**Data shown:**
-- -- --

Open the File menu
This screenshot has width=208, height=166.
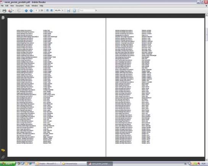tap(2, 6)
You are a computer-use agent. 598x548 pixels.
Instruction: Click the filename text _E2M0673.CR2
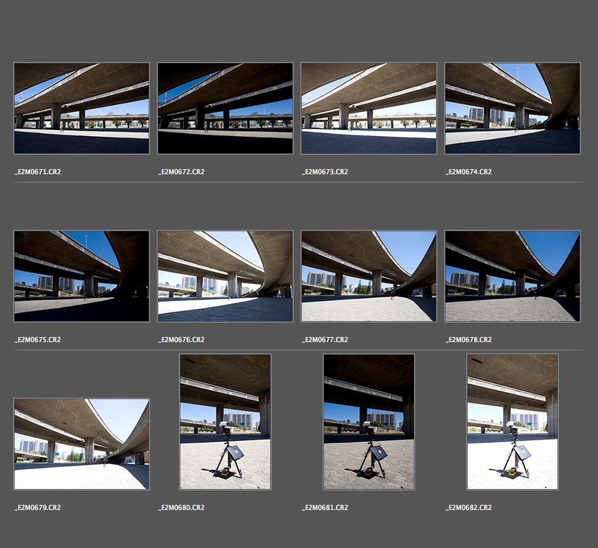click(x=325, y=172)
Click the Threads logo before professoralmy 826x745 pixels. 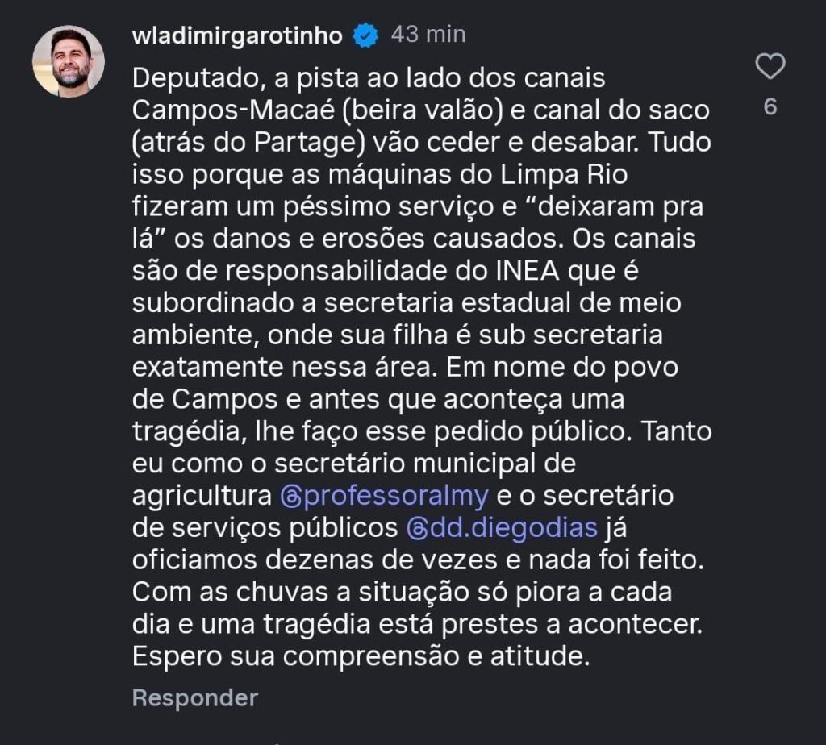(x=290, y=496)
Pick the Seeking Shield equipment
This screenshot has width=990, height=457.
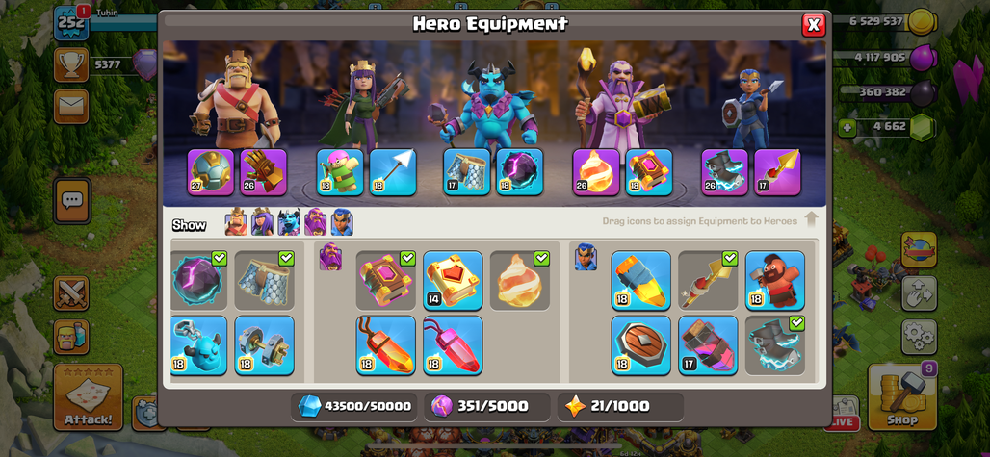640,345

-- -- --

**Task to complete:** The line that contains "Pick the Seeking Shield equipment" begins the part to retype, and the last line of the records above ends it. Retype both and everything between, exactly, without the pictures.

**Response for this exercise:**
Pick the Seeking Shield equipment
This screenshot has width=990, height=457.
640,345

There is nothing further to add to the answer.